=== Required action ===
Would you please return the lines of the entries below starting at the line that has "Where should I click to: Click the No" and ending at the line that has "You are a computer-use agent. Screen", both included, exactly as they are?

Items from a data source
────────────────────────────────────────

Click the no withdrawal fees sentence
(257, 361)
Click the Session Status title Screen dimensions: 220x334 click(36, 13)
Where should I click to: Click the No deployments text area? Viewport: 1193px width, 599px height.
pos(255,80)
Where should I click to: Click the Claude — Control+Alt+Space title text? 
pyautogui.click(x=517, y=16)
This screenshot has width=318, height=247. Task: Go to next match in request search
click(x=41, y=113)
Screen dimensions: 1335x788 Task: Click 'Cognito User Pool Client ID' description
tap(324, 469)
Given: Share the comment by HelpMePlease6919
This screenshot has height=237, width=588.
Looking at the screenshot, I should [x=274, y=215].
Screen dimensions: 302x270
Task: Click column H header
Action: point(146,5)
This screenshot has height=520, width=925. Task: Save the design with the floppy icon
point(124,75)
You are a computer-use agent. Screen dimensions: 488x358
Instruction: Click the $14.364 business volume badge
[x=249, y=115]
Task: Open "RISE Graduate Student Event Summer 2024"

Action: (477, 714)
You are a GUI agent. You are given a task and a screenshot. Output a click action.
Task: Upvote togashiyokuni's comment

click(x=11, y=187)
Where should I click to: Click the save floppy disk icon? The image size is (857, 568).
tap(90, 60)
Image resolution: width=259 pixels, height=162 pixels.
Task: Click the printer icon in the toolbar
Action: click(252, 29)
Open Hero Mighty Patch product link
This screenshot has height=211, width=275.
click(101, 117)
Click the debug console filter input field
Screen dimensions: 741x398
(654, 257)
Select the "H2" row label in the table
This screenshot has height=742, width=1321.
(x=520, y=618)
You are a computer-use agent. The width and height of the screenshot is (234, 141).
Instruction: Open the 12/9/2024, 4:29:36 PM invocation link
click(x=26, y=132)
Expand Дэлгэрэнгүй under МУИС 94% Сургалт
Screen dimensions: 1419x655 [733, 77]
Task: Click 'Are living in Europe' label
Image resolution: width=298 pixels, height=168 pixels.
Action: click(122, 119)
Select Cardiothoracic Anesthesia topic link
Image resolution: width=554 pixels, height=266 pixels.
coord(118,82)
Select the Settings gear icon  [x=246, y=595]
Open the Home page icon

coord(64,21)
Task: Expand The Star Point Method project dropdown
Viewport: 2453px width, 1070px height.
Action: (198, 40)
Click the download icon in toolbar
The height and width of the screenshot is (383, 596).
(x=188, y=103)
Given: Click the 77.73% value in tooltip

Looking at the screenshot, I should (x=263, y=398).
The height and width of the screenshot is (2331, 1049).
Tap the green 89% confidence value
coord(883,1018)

────────────────────────────────────────

=== Task output ===
Where should I click to: Click the No deployments text area? Viewport: 1193px width, 599px height.
pos(255,80)
Where should I click to: Click the Claude — Control+Alt+Space title text? 
pyautogui.click(x=517, y=16)
This screenshot has width=318, height=247. Task: Go to next match in request search
click(x=41, y=113)
Screen dimensions: 1335x788 Task: Click 'Cognito User Pool Client ID' description
tap(324, 469)
Given: Share the comment by HelpMePlease6919
This screenshot has height=237, width=588.
Looking at the screenshot, I should [x=274, y=215].
Screen dimensions: 302x270
Task: Click column H header
Action: point(146,5)
This screenshot has height=520, width=925. Task: Save the design with the floppy icon
point(124,75)
You are a computer-use agent. Screen dimensions: 488x358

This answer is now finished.